Some findings in their Resilience Index – May 2021 are quite startling though not unsurprising:
56% of people are financially unprepared for retirement (and yet… it is even worse…)
- 21% have no household investments
- 29% have less than $50k
- 21% have $50k-150k
This group alone makes up 70% of the people surveyed.
So for perspective, 70% of people have less than $150,000 in preparation for retirement. At a time when we are living longer, and ‘retirement’ maybe for decades.
56% of people have financial issues which affect their wellbeing
- 40% financial issues that adversely affect PHYSICAL health
- 54% financial issues which adversely affect Mental health
- 51% financial issues that adversely affect Relationships with family & Friends
When taking these results and looking at the demographics, it shows that it is tough for anyone in the mid-thirties or younger. Just looking at those who worry daily or weekly about money:
- 57% Generation Y (<37years old)
- 8% Generation X (38-52 years old)
- 1% Boomers (52-72 years old)
- 8% Pre-Boomers (>73 years old)
Te Ara Ahunga Ora (or The Retirement Commission), also publish interest data on the impact of financial stress on relationships. This is where we start to see the impacts of this type of stress in a much wider context.
19% of people (1 in 5) have interpersonal relationship problems due to financial concerns
- While those with little or no income (under $10,000 per annum) were most likely to experience financially driven interpersonal problems (28%),
- high income did not protect from money conflicts – 21% of those earning $150,000 to $200,000 reported financially-driven inter-personal problems.
Other groups with high rates of interpersonal issues due to financial stress included respondents:
- who had children aged 0-4 years (27%),
- Māori (27%),
- Pacific Peoples (28%)
- those renting (25%).
In their 2020 report, the gender gap in terms of financial knowledge is very noticeable and across all ethnicities.
- Women have lower financial knowledge than men; twice as many men as women answered all questions correctly.
- Women who have children have lower financial knowledge score than women without children,
- single women with no children have a higher financial knowledge score than women in a relationship
- The gender gap is largest for those in understanding simple and compound interest.
This observation about simple interest and compound interest has come up before in the research from the Financial Services Council.
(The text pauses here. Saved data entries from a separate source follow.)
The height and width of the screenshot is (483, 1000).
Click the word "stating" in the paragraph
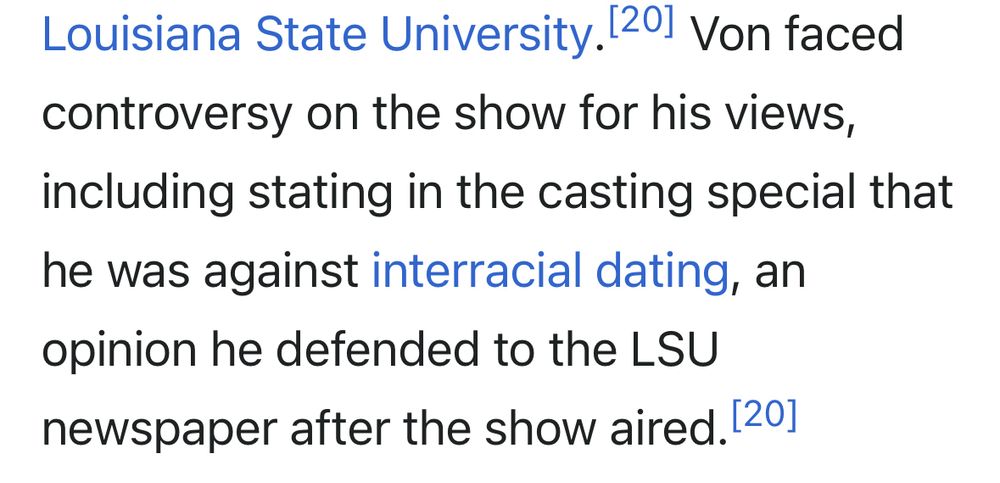point(320,193)
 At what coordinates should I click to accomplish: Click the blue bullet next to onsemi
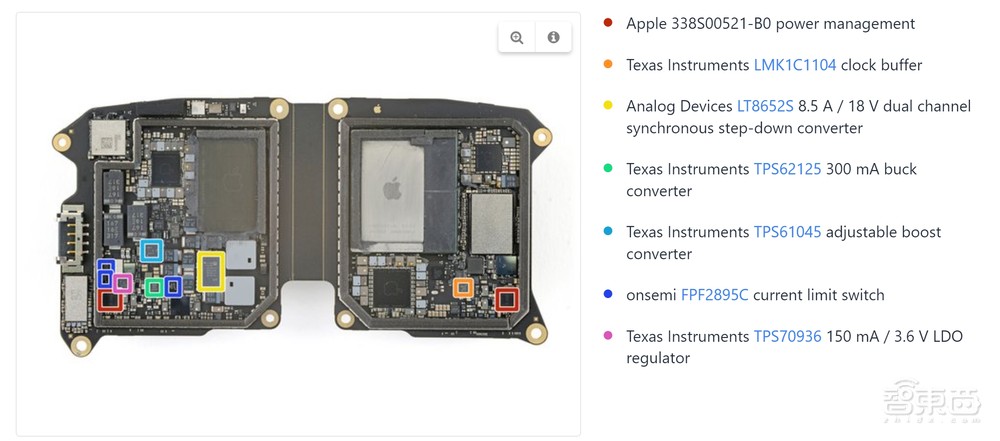608,294
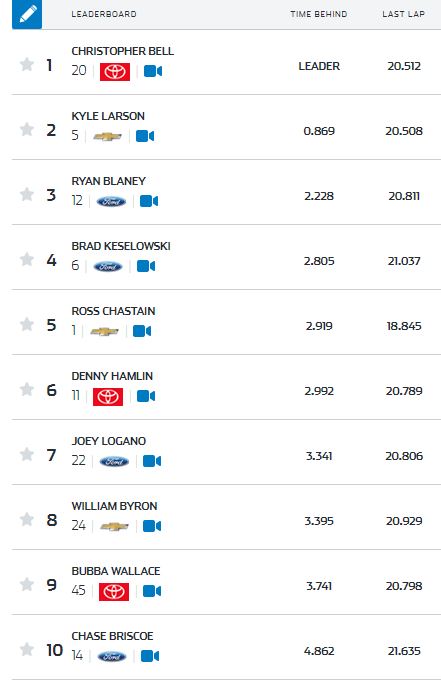Viewport: 441px width, 683px height.
Task: Open Christopher Bell's in-car camera
Action: [x=153, y=71]
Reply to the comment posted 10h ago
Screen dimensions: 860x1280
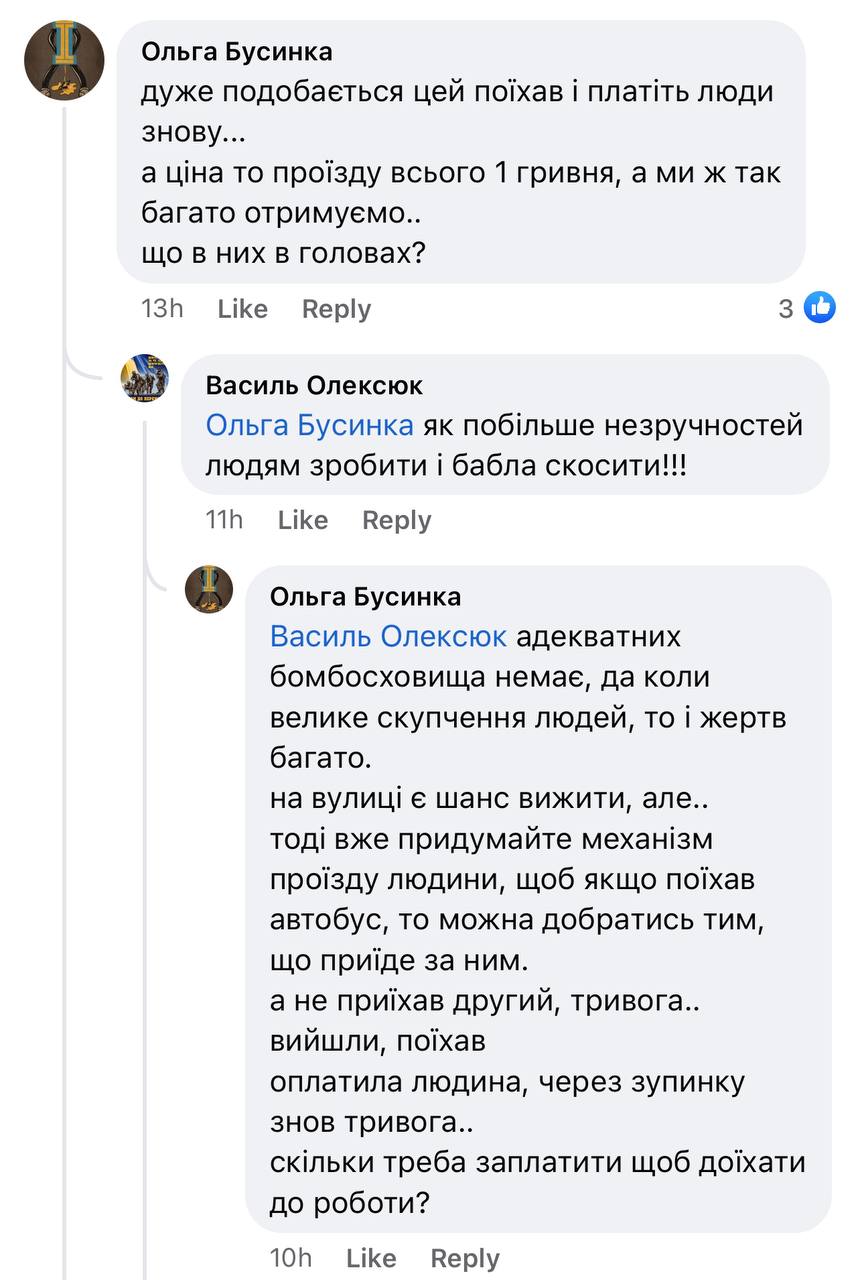[x=464, y=1258]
It is significant, because long term investing, KiwiSaver and debt all rely on using interest calculations. Combating the lack of understanding in this single area could have dramatic social benefits.
This is especially relevant when the 2021 survey showed that “Women are, on average, better than men in a range of financial capabilities related to day-to-day money management”. Giving women access to better education and guidance around compound interest, could positively improve the net results of these surveys over time.

Presenteeism is even worse than absenteeism
The New Zealand Institute of Economic Research (NZIER), was commissioned by Xero to look at wellbeing and productivity at work. The findings mirror others, which all demonstrate that productivity is negatively impacted by low wellbeing and high stress.
Presenteeism is when health, including mental health, affects or prevents an employee’s ability to perform adequately while at work. The headline point showed that 80% of lost productivity is due to people still working but at reduced capacity. Additionally:
- Performance decreases as the severity of mental health increases.
- The effect on co-workers and management of having to fill in for or manage impaired workers
- the effect of depression and mental health impairment was a decrease in productivity of between 6.6 % and 10.1 %
- the average loss in productivity due to mental wellbeing challenges was 22 hours per week.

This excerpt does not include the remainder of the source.